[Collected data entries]
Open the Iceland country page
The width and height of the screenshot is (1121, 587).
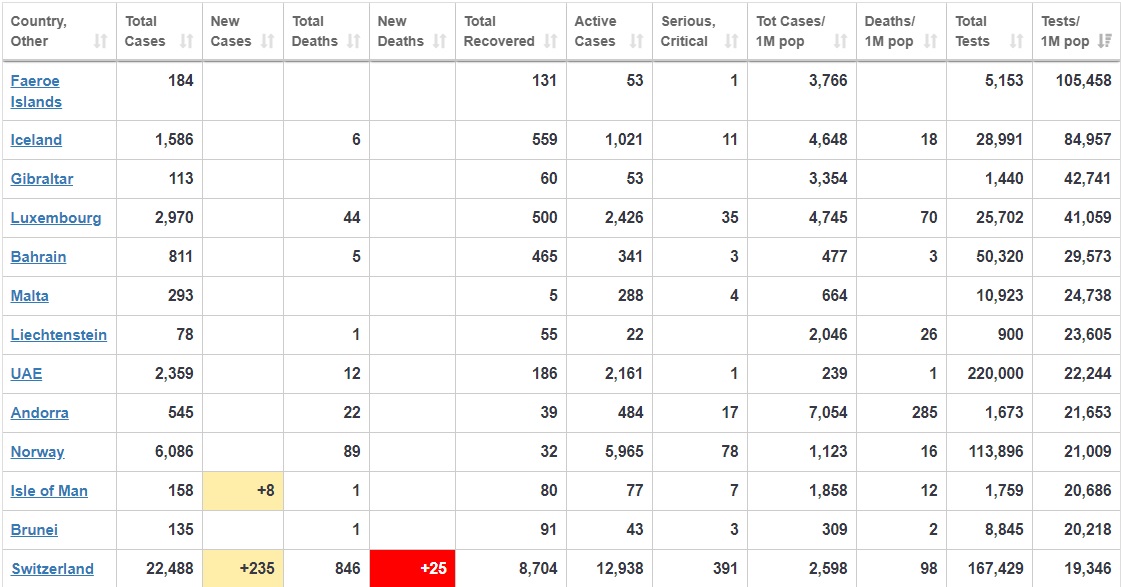pyautogui.click(x=36, y=140)
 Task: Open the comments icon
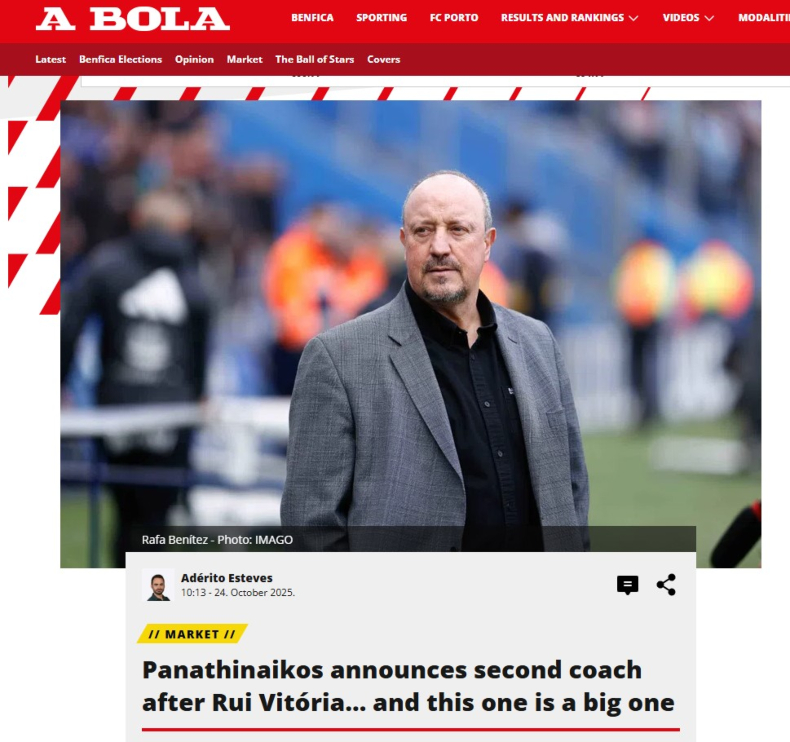coord(627,585)
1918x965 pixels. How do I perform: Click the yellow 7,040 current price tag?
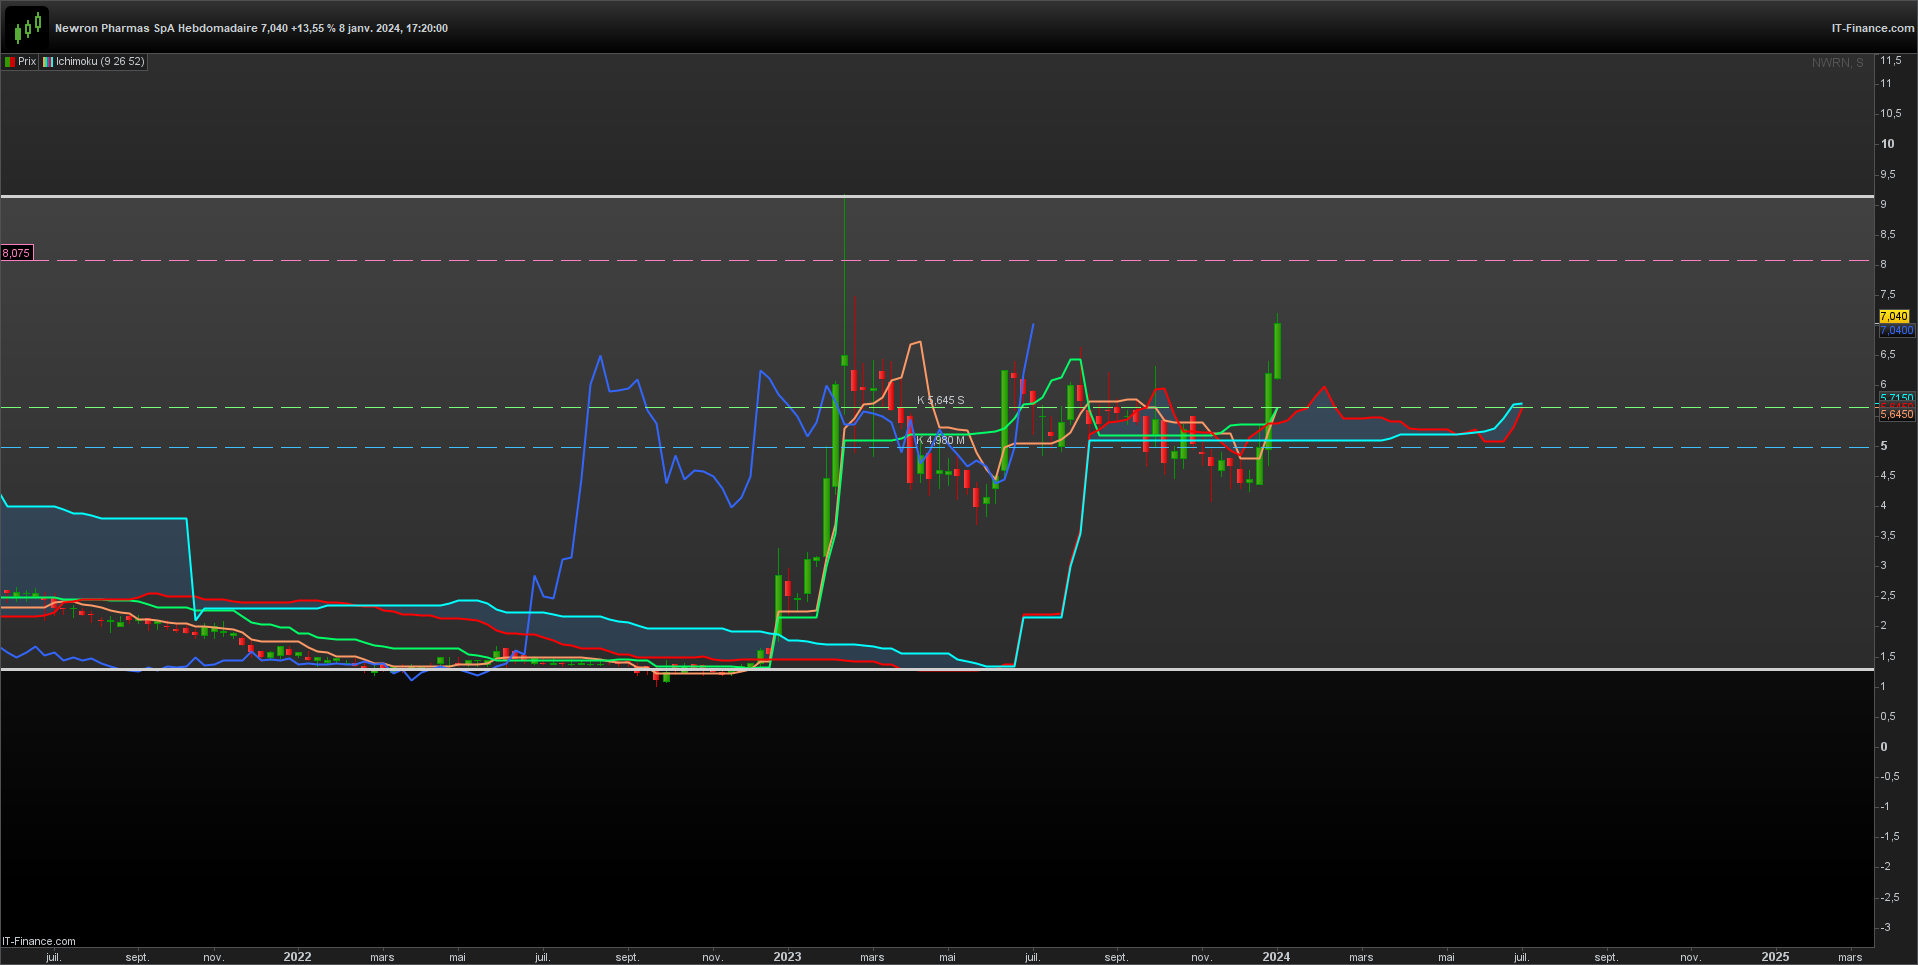tap(1894, 316)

Aim of the task:
Give again, word for word, the line that contains "1918x965 pixels. How" and every line after it through the end of the entries; omit the pictures.

Solved problem:
1918x965 pixels. How do I perform: Click the yellow 7,040 current price tag?
tap(1894, 316)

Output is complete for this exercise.